Tica Font, Centre Delàs d’Estudis per la Pau
Hoy miércoles empiezan en Hanoi, Vietnam, la segunda cumbre. En la primera cumbre La declaración conjunta afirmaba el compromiso de ambos países a trabajar por la desnuclearización total de Corea del Norte. A lo largo de estos ocho meses no parece que se haya avanzado mucho, no hay una agenda clara de cómo llevar a cabo esta “desnuclearización total” y su cronograma correspondiente.

En primer lugar es necesario aclarar que significa una desnuclearización total, ¿cerrar y desmantelar las centrales de producción de material nuclear?, ¿cerrar y desmantelar las instalaciones de misiles?, ¿destruir los misiles que llevan material nuclear?, que se hace con el material nuclear o por no decir cómo y quién verifica el proceso de desnuclearización y quien lo paga.

¿A cambio de qué? Que quiere Kim Jong Un de Estados Unidos para quedarse con la única carta que posee para tener relevancia política internacional. Si desmantelas su arsenal nuclear pasará a ser irrelevante geoestratégicamente. Kim Jong Un sabe que no puede venderse barato. Se han apuntado algunos elementos que dan pistas de por donde podrían ir los intereses de Pyongyang.

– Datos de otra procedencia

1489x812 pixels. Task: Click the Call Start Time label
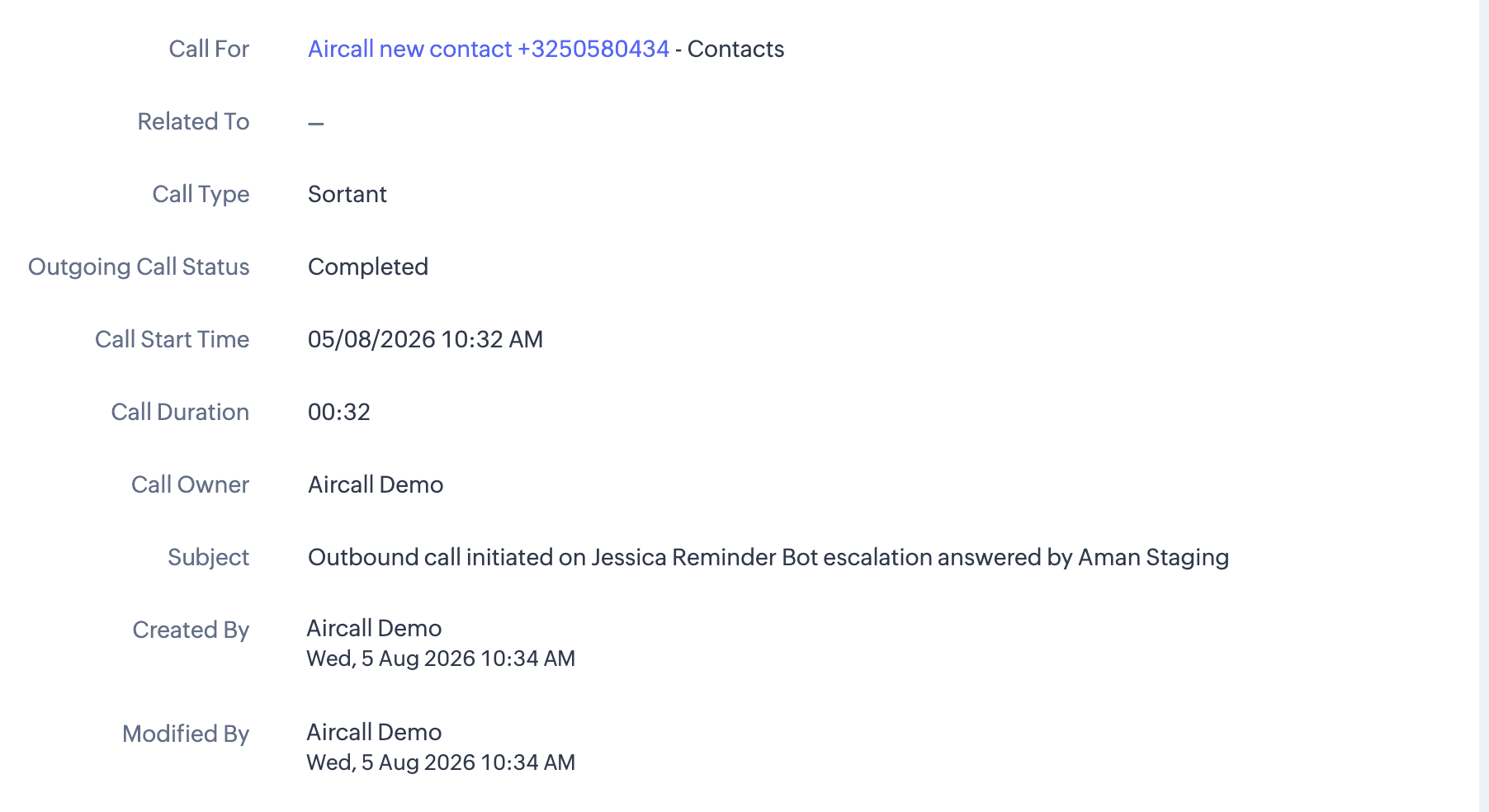172,339
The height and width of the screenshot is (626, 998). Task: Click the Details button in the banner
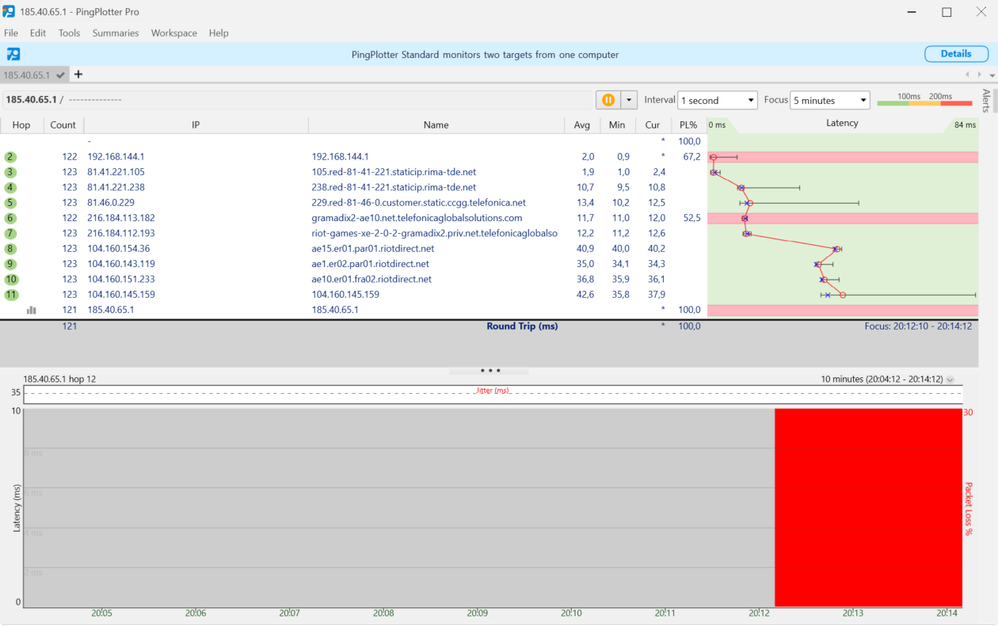[955, 54]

Renunciar al programa nuclear y balistico le podría suponer una apertura en las relaciones diplomáticas con el mundo, romper el aislacionismo y acabar con las sanciones económicas. Si en estas conversaciones Estados Unidos reconoce a Corea del Norte como país y abre relaciones diplomáticas, allana el camino al resto de países, en concreto ello supondría avalar y normalizar las relaciones entre las dos coreas.

A mediados de 2018 Kim anunció su intención de centrar su política económica no tanto en el desarrollo militar sino centrarse más en el desarrollo industrial, es decir que podría inclinarse por abrirse al mercado y copiar las políticas chinas o vietnamitas, abrirse al mercado pero tener un control férreo en lo político y social.

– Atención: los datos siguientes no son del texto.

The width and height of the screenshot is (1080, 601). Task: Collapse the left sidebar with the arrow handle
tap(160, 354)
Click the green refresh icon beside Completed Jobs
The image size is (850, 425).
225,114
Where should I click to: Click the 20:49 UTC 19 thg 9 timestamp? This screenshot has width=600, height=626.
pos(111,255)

Para la administración norteamericana, lograr el compromiso de desnuclearización de Corea del Norte supondría acabar con uno de los países que forman parte del “eje del mal”, recordemos G. W.Bush declaró a Irak, Irán y Corea del Norte como “estados canalla”, Irak ya es un estado fallido y a Irán intentan nuevamente acorralarlo recordemos que Obama también propició unos acuerdos de desnuclearización a cambio de acabar con las sanciones económicas y que ahora Trump ha roto. Para Trump conseguir un acuerdo con Kim para la desnuclearización podría representar un logro en política exterior, igual su único logro, en el que reivindicarse como agente de paz internacional y por tanto podría aspirar o soñar con obtener el Premio Nobel de la Paz (emulando a Obama).

La lógica indica que para que esta cumbre no sea un fracaso, tiene que acabar en alguna concreción, Kim Jong Un podría comprometerse a no realizar pruebas de misiles balísticos intermedios y a cerrar de manera progresiva una instalación de producción de material nuclear a cambio de que Estados Unidos declare oficialmente el fin de la guerra con Corea y le levante las sanciones económicas.

Ahí radica el dilema de este encuentro, ¿es posible que la cumbre solo acabe en declaraciones de buenas intenciones?, puede ser y de ser así sería un fracaso, ¿Quién será el primero en dar un paso creíble para el otro? Pyongyang dice que ya ha dado suficientes muestras de buena voluntad y reclama que Washington levante al menos parcialmente las sanciones, pero en Washington parecen no confiar en su palabra.